Review: The Last Speakers by K. David Harrison

9781426204616_p0_v2_s550x406 My pop culture assignment from Kate is to delve into her world as a linguist. Linguistics has been referred to as a social science.  What does that mean exactly?  The first book, What Language is by John McWhorter was more of the scientific side of the linguistics, explaining what they look for when they study languages.  How languages are built and how they became to be and continue to develop. The Last Speakers is the social side of linguistics by discussing why the study of languages are important to understanding who we are and the world around us.  Both aspects are important to discover how we communicate to each other.  K. David Harrison set out to study endangered languages because the knowledge of the natural world they contain that we have lost by no longer speaking them.  He learns from indigenous people words that describes the world around us.  How they can speak or sing to animals to get them do what they need them to do.  Plant life that are now extinct.  Medicinal methods that have vanished in the wake of modern medicine.  If we lose these last speakers we lose more than just a language being spoken.  We lose a great deal of our own knowledge of our world that we will never get back.  The book reads like a travel memoir as he details his work around the globe but it’s also a plea to the world to not abandon these languages.  He and his team document these languages and do everything then can to keep these languages alive long after the last speakers pass away but also bring to light new or remembered words of our past.  I like that he isn’t to be the white savior.  He goes to observe and document and help where he can.  He defers to the people in how they want to documented.  Not all people want their languages to be shared with outsiders and he understands their reasoning without judgment.  It’s their language and culture and they should have the final say on who gets to know it and learn it.  It was an interesting book, with some great stories and I’m fully support more documentation of last speakers from all over the world.  We have so much more to learn.

5 thoughts on “Review: The Last Speakers by K. David Harrison

  1. This looks really fascinating.

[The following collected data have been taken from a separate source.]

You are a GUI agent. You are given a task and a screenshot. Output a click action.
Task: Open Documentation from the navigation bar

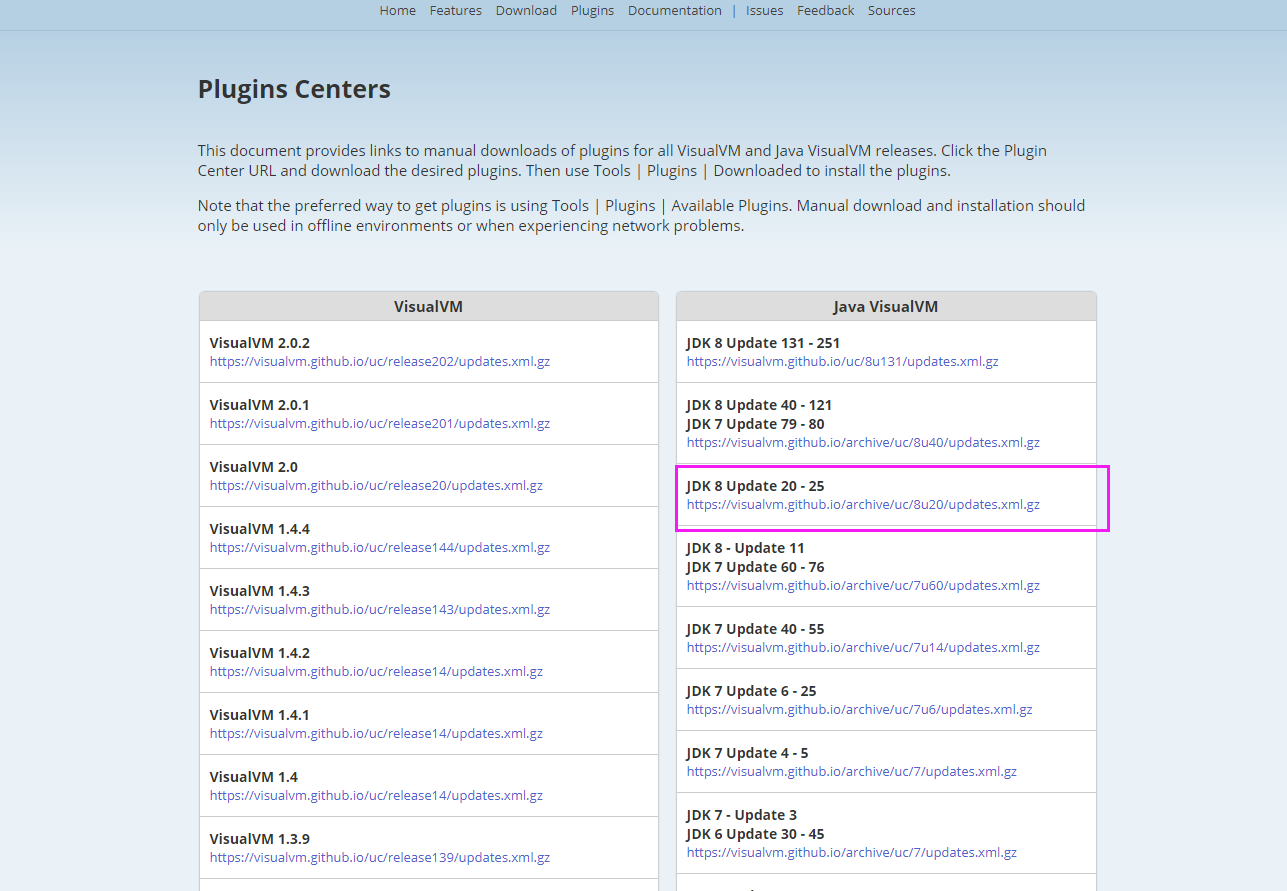pyautogui.click(x=674, y=11)
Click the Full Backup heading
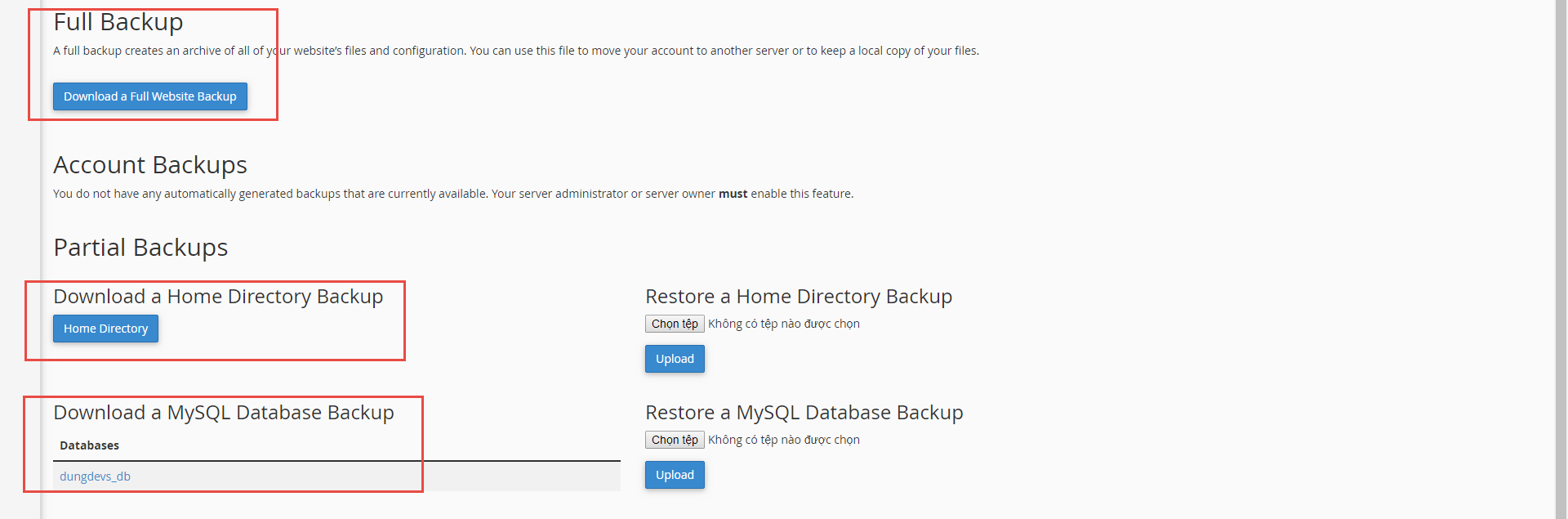The image size is (1568, 519). click(x=118, y=22)
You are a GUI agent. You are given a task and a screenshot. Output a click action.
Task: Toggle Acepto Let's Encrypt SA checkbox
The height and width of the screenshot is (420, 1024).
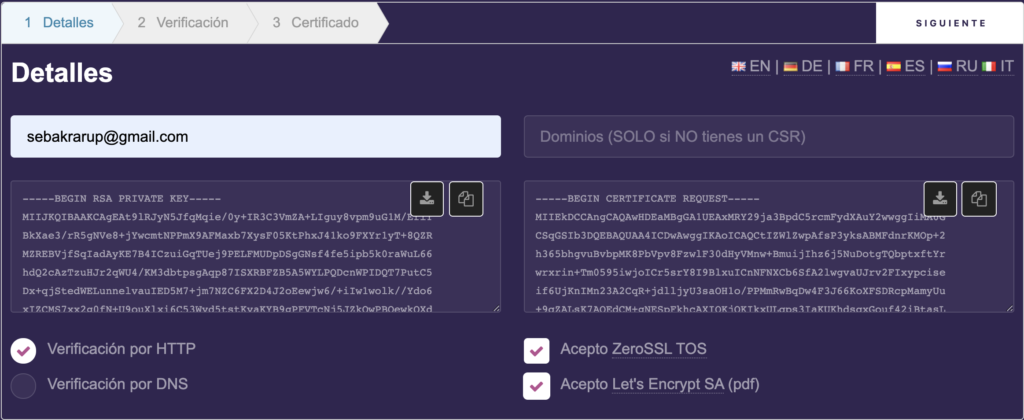[537, 384]
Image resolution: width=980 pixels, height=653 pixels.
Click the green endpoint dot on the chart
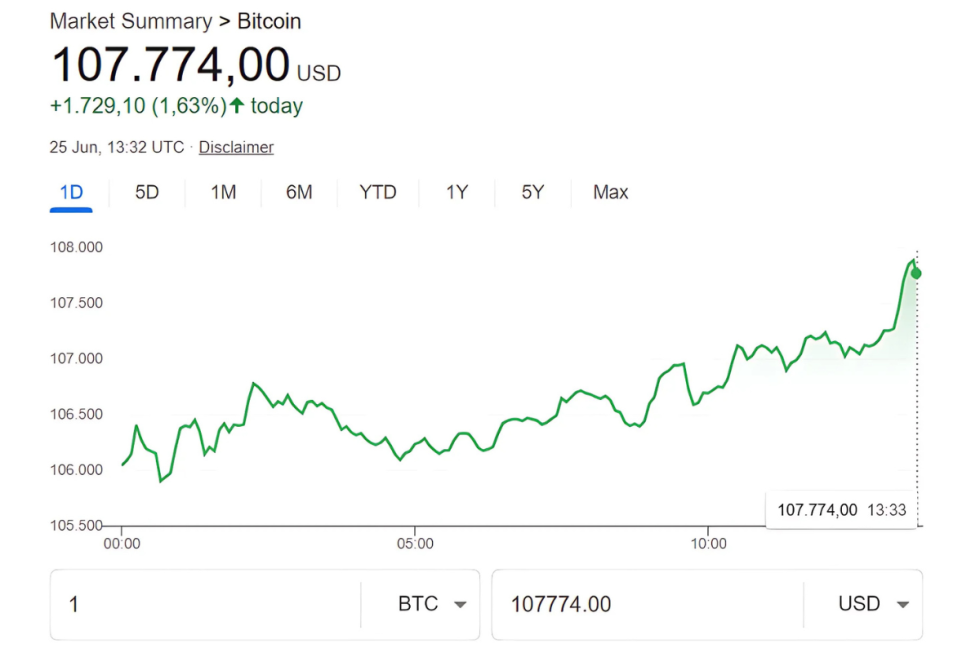pyautogui.click(x=915, y=272)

It’s not something we commonly think about and yet we do ourselves a great disservice by overlooking these languages and cultures. Thanks for the review.

    • Yeah. The coolest thing was the people from Siberia and Mongolia who have special songs to sing to animals to calm them or make them walk. It’s almost like they can actual talk to the animals. How useful would that knowledge be for the rest of us.

  2. So, something else to think about, especially when it comes to language maintenance, is that there are languages out there with 30,000 or 40,000 speakers that are fine now but are only a couple generations away from problems if children stop learning them. So, if the social situation changes and their language is no longer the medium through which they learn at school or the economics of the area changes and another language becomes the language through which most business is conducted.